Eyüp Yalur / Yazarın diğer makaleleri için tıklayınız
“Kendi adımıza düşünemiyorsak,
otoriteyi sorgulamak istemiyorsak,
o halde güç sahiplerinin elinde oyun hamuruna döneriz”…
Carl SAGAN
Cumhuriyetin çeşitli tanımları vardır. Herkes kendine göre tanımlar. Devleti idare edenlerin seçimle iş başına geldiği yönetim şekline cumhuriyet denir. Hak ve özgürlükler düzenidir. Kendi kendini yönetme, kendi geleceğine sahip çıkma anlayışıdır. Her türlü baskı, hegemonya ve tahakkümü reddetmektir. Bir özgürlükler düzenidir.
Cumhuriyeti ilan eden ülkeler cumhuriyeti, iç ve dış güçlerin getirmiş oldukları tahakküm, hegemonya, baskıdan kurtulma çabası olarak görmüşlerdir.

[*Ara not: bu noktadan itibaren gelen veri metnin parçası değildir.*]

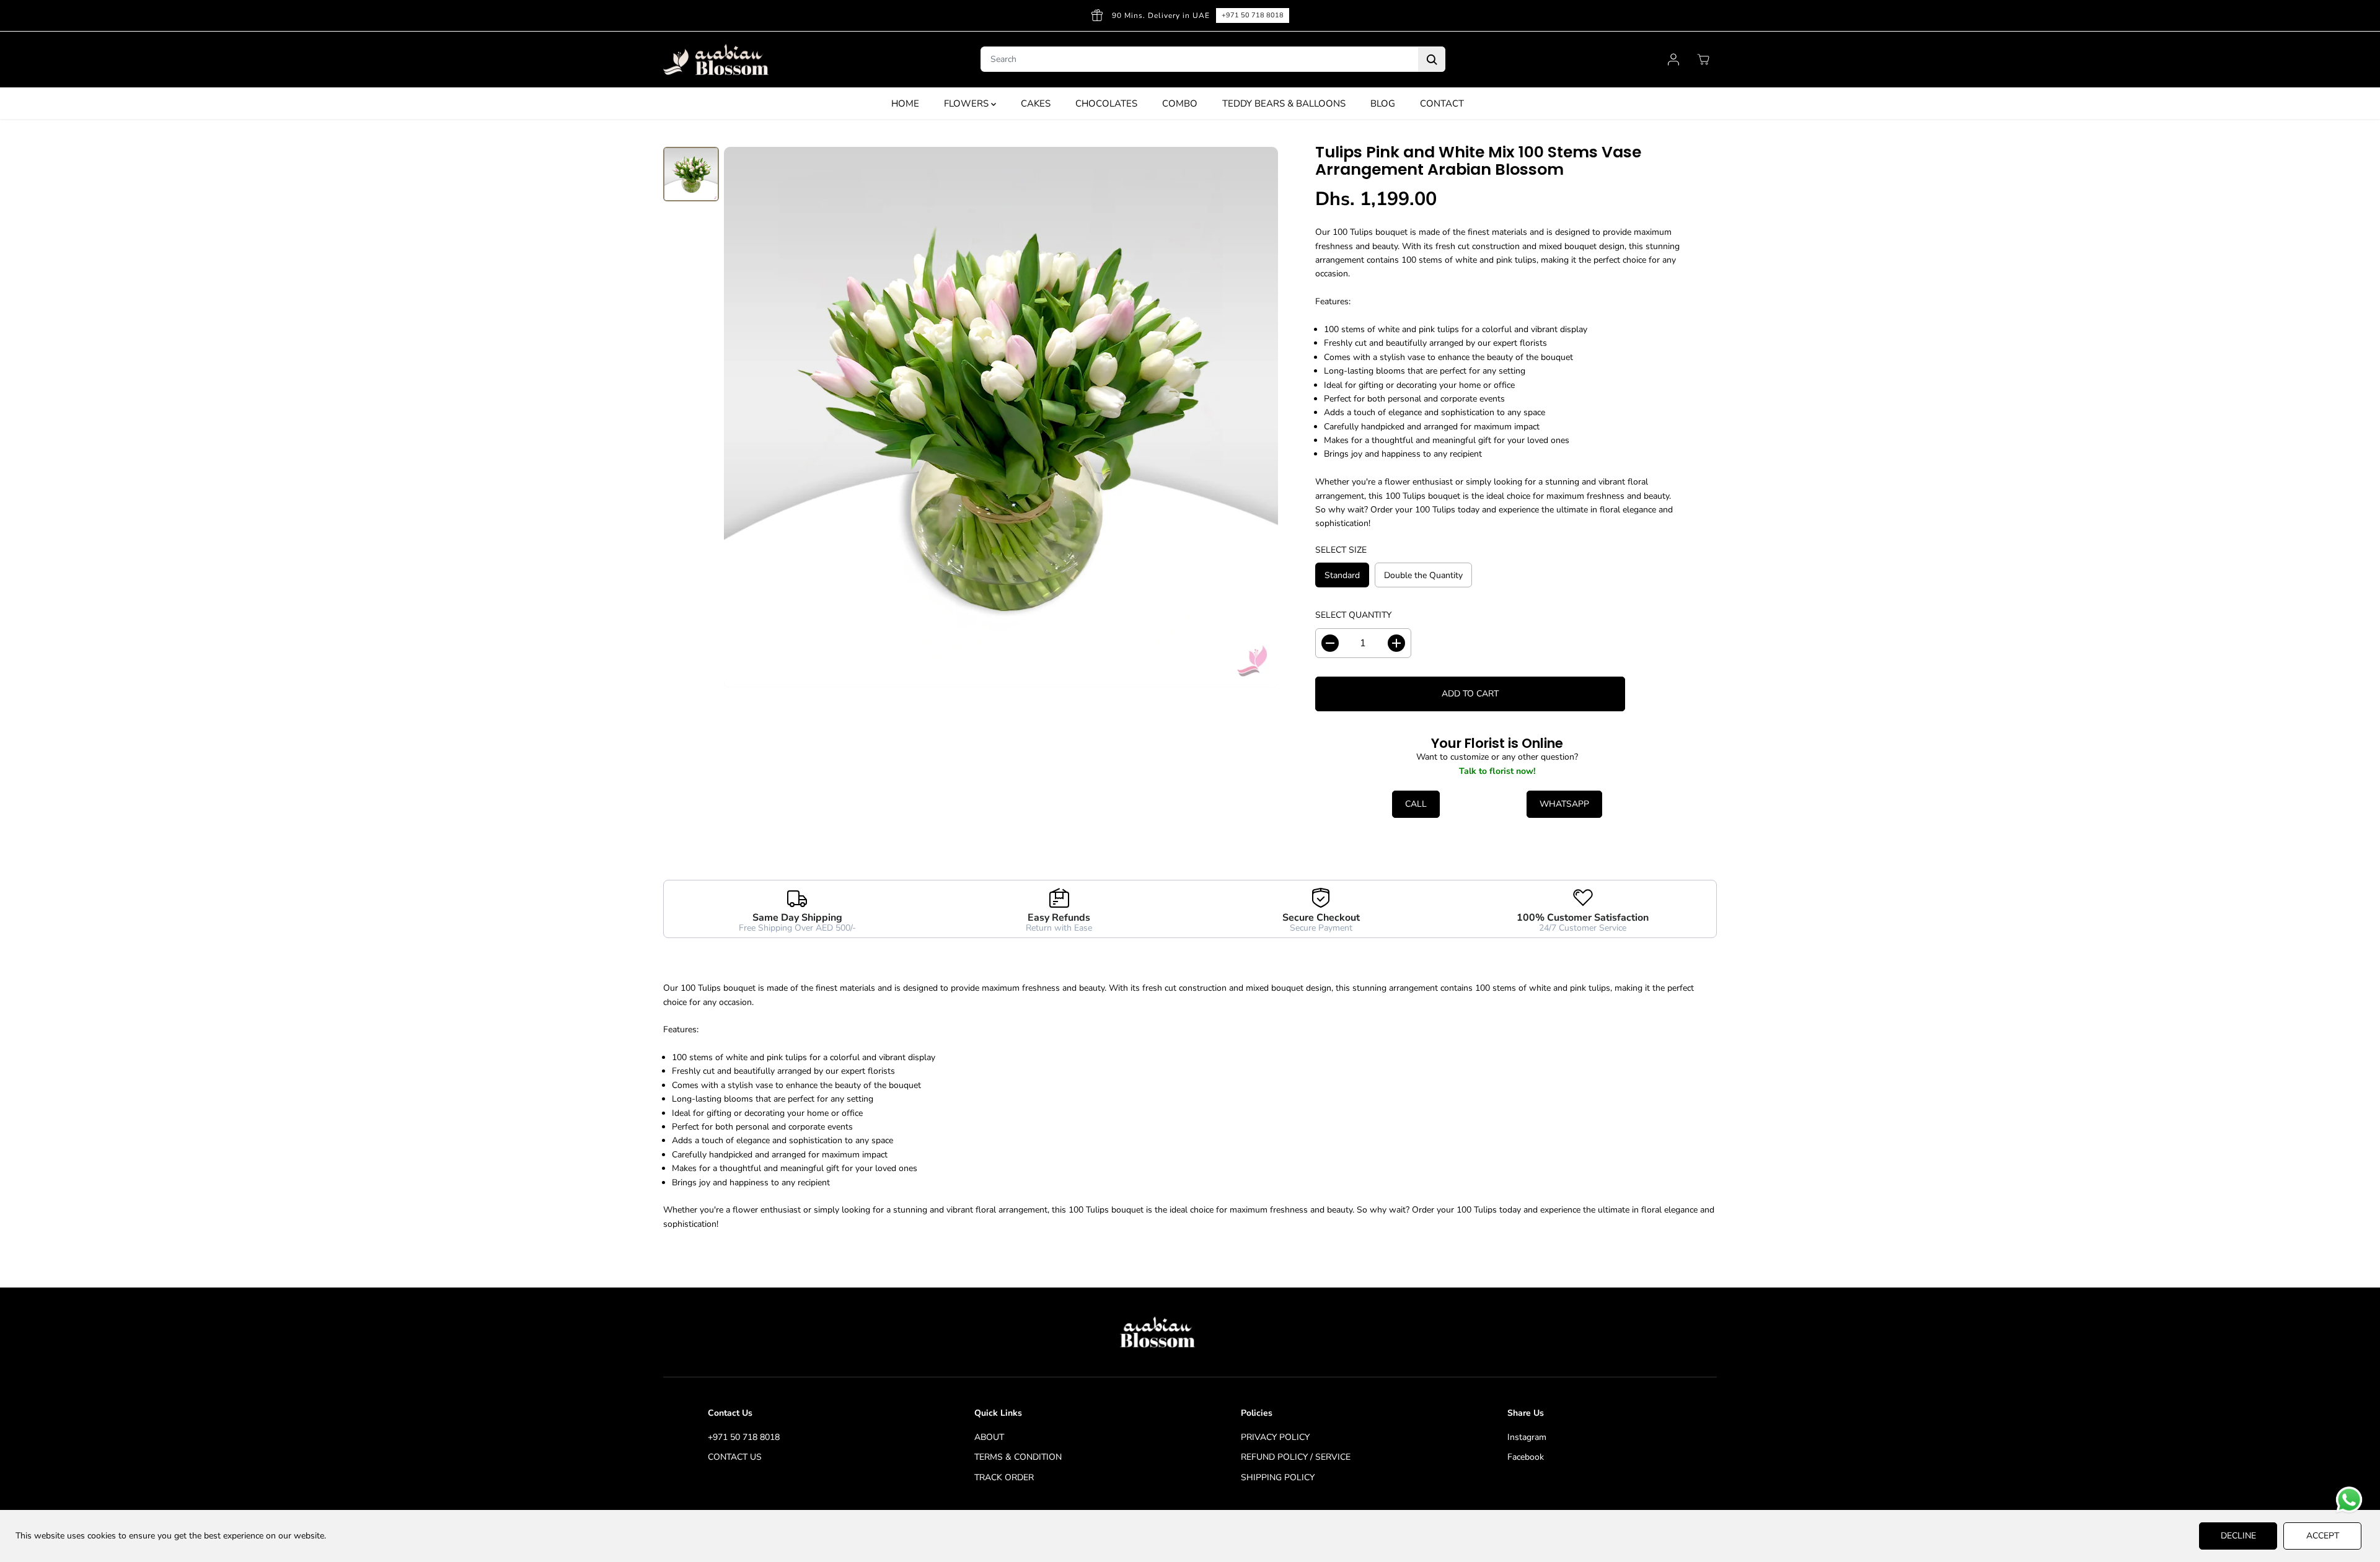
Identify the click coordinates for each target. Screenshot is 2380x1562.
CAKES (1036, 103)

Bu da şunu gösteriyor ki başka halkları tahakküm, hegemonya, baskı altında tutan rejimlerin adı demokratik cumhuriyet olamaz.
Olsa olsa Türkiye, İran, Venezüella, Çin Halk Cumhuriyeti gibi cumhuriyet anlayışları olur.
Cumhuriyet rejimleri bağımsızlıkçıdırlar. Kendi bağımsızlıkları kadar başkalarının bağımsızlıklarını da savunurlar. Başka halkları terörize etmezler.
Sömürge karşıtı ve tam bağımsızlıkçıdırlar.
Başka halkları zoraki esaret altında tutmaz, sömürmez, tam bağımsızlığını savunurlar.
Demokratik bir cumhuriyetin yöneticileri kürsüye çıkıp cumhuriyetin kimsesizlerin kimsesi olduğunu, bir erdem olduğunu, demokrasi rejimi olduğu gibi içi boş sloganik kavramlarla siyasi nutuklar atmazlar, halk bu meziyetleri yaşayarak görür.
Cumhuriyet rejimleri bu meziyetlerinden uzaklaşınca, değerler erozyonuna uğrar ve miadını tamamlayınca ya kaosa sürüklenir, yada Orta Doğu monarşisi, diktatörlük gibi anti demokratik rejimler türer ya da Fransa’da, İspanya’da olduğu gibi demokratikleşerek ikinci cumhuriyet rejimine geçilir. Bugün Fransa’da Beşinci Parlamenter Cumhuriyet dönemi yaşanıyor. Ama Fransa’da ya da İspanya’da cumhuriyet rejimi yıkılmadı daha da demokratikleşti ve güçlendirildi.
Jean Paul Sartre,1964 yılında kendisine verilen Nobel Edebiyat Ödülü’nü, kapitalist sistemin verdiği ödülü almayacağını söyleyerek, reddetti.
Fransa’nın işgali altında bulunan Cezayir’de işgale karşı ayaklanmalar başladı ve bu ayaklanmalar gittikçe bağımsızlık savaşına dönüştü.
Jean Paul Sartre Paris sokaklarında Fransa’nın işgalini kınayan bildiriler dağıttı gösterilere önderlik etti. Ama “vatan haini” damgası yemedi.
Hükümet üyeleri, Sartre’a ve gösterinin önderlerine gözdağı verilmesi önerisini getirdiler, De Gaulle bu öneriyi reddetti. Öneriyi getirenlere “Sartre Fransa’dır”
“Sartre’a ceza vermek Fransa’ya ceza vermektir” dedi.
İşte Türkiye’deki Cumhuriyet rejiminde yaşanan siyasi istikrarsızlık, demokrasiden, insan haklarından, şeffaflıktan, liyakatten, ehliyetten, bağımsız yargı gibi demokratik kavramlardan fersah fersah uzaklaştı. Yasama işlevsiz, yürütme tek adamda, yargı siyasallaştı. Denge denetleme mekanizması bozuldu. Özgür basın susturuldu. Anayasa yok hükmündedir. Bunun için eşitlikçi, demokratik ikinci cumhuriyet ülkeye farzdır.
Sonuç olarak ikinci cumhuriyet için şartlar olgunlaşmış, cumhuriyet ya faşizme doğru ya da ikinci cumhuriyete doğru yol alacak.
İkinci Cumhuriyet için demokratik bir lider yok, ülkede bir Jean Paul Sartre bir de Charles de Gaulle eksik.